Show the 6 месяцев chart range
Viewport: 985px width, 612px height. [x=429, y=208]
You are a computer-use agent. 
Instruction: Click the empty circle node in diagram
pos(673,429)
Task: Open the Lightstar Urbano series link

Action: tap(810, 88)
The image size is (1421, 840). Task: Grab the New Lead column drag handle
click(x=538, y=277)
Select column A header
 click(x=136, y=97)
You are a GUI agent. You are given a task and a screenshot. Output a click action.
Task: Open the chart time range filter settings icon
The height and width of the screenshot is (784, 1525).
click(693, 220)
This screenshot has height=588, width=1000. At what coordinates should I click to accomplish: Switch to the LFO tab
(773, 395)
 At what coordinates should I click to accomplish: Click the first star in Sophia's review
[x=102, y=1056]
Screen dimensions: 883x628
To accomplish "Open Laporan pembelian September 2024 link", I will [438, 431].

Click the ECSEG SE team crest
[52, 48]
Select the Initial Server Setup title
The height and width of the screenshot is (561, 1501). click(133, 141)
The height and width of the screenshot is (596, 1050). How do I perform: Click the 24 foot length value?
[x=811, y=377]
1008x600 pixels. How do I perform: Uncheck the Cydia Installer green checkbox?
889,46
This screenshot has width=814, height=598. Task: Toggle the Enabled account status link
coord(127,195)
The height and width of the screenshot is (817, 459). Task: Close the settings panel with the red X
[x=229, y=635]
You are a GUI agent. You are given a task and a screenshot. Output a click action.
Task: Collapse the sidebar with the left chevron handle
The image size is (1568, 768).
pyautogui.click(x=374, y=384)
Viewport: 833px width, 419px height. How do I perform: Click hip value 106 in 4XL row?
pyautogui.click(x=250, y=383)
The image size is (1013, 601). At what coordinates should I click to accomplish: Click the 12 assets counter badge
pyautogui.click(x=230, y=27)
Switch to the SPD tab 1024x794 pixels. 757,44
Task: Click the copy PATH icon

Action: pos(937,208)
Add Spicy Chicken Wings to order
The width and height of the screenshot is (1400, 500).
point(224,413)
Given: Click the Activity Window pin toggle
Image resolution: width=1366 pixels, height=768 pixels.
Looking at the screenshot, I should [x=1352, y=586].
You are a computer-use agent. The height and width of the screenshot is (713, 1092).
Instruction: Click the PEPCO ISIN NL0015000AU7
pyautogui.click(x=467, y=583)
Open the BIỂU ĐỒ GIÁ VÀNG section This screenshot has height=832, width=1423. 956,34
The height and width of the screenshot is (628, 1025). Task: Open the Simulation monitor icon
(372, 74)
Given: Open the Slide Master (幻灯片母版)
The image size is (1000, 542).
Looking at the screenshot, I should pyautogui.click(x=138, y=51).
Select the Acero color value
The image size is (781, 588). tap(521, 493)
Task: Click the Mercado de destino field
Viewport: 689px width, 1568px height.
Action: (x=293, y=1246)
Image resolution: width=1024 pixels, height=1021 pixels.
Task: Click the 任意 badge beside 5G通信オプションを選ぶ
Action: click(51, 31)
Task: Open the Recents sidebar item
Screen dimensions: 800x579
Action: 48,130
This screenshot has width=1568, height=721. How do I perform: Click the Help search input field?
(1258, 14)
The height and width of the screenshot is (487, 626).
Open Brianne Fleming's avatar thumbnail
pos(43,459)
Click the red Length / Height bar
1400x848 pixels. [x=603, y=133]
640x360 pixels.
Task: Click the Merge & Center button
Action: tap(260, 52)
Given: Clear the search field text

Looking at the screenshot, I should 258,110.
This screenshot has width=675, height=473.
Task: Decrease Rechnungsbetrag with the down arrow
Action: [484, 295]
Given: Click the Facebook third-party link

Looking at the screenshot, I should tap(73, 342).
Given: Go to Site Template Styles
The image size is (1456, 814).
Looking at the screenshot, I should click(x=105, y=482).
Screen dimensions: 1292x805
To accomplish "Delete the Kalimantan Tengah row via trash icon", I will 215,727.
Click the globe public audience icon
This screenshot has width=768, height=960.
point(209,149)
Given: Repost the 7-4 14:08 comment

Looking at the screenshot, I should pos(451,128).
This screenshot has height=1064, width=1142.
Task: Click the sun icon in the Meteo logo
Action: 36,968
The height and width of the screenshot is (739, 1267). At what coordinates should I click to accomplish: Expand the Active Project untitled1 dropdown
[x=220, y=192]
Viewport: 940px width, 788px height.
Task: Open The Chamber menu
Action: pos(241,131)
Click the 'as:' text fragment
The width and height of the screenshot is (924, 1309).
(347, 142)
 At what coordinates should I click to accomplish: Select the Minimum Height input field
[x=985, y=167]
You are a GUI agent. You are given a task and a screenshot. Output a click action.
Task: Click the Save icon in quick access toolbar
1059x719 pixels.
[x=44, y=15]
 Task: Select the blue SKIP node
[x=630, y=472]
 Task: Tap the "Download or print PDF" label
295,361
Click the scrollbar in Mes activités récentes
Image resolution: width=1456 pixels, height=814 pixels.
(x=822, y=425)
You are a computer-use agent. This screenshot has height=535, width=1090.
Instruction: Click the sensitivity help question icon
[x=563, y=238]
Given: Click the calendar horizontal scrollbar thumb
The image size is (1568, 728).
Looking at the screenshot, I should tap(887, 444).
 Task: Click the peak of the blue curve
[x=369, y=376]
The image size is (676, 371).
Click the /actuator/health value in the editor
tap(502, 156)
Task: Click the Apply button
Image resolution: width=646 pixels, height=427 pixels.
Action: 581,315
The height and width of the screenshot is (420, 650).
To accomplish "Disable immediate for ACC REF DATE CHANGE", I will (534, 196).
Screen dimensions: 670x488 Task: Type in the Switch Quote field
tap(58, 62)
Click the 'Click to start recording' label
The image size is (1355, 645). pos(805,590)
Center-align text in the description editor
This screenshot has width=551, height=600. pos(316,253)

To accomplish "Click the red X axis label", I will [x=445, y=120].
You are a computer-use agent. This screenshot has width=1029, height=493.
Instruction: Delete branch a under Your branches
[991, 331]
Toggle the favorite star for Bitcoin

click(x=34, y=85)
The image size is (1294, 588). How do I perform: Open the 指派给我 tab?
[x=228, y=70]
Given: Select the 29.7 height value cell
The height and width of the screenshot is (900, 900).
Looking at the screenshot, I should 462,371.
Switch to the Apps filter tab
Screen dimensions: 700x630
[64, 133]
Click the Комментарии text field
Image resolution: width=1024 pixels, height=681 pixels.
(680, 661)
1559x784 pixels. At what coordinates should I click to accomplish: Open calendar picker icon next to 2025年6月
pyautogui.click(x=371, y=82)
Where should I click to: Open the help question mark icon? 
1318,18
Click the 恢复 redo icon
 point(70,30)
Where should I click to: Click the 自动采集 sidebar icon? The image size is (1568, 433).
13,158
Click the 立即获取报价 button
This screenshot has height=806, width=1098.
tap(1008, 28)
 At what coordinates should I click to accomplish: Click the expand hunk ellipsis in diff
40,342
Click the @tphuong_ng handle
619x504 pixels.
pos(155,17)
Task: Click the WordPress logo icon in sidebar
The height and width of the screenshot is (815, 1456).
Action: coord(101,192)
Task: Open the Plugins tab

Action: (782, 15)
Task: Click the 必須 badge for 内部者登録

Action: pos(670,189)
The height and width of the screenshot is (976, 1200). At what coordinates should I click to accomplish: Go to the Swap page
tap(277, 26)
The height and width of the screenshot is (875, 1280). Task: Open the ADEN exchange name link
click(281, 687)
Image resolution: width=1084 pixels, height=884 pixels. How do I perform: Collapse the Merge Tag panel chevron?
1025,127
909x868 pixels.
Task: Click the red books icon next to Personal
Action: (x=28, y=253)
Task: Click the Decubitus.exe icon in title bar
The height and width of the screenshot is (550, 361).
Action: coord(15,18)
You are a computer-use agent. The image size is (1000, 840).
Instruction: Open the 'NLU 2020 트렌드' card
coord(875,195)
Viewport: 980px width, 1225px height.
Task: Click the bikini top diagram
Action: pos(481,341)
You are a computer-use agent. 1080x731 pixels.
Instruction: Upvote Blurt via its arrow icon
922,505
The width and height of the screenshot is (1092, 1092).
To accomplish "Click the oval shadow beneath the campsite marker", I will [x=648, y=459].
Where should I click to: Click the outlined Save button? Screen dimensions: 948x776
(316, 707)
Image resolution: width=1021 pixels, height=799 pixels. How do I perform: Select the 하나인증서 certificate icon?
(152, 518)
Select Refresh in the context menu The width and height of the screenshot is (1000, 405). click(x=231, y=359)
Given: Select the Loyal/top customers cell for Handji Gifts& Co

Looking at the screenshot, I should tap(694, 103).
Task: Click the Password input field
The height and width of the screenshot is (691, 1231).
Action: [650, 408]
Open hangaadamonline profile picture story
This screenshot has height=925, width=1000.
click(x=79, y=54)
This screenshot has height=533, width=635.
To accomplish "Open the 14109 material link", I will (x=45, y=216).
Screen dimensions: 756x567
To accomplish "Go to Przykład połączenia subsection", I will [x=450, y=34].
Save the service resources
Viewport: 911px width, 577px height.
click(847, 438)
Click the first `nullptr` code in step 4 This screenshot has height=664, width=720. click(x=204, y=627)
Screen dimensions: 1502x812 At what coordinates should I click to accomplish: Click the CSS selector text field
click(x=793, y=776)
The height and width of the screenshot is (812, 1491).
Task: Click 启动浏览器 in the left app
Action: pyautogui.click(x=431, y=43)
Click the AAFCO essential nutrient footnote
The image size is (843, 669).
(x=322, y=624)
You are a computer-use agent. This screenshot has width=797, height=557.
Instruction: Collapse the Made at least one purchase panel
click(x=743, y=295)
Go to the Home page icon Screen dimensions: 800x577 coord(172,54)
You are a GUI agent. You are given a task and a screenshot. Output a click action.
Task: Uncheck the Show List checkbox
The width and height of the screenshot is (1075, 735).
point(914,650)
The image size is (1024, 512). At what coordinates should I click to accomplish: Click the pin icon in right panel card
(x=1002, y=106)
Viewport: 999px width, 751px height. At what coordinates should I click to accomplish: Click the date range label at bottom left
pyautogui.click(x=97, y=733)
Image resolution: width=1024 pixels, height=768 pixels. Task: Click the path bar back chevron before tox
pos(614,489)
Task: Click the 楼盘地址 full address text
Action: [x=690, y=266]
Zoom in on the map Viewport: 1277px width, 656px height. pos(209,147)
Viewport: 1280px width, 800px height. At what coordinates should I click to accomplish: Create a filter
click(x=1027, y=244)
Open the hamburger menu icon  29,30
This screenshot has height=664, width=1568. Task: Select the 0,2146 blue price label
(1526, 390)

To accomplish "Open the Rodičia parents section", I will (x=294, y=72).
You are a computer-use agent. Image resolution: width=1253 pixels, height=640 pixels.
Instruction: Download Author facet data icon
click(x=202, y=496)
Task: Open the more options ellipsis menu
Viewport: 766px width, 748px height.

===============

What you are asked to do: Lines before the one containing "Instruction: Download Author facet data icon" are not wanted; please set down that line and every line after it through the end of the material, exactly.

Response box:
Instruction: Download Author facet data icon
click(x=202, y=496)
Task: Open the more options ellipsis menu
Viewport: 766px width, 748px height.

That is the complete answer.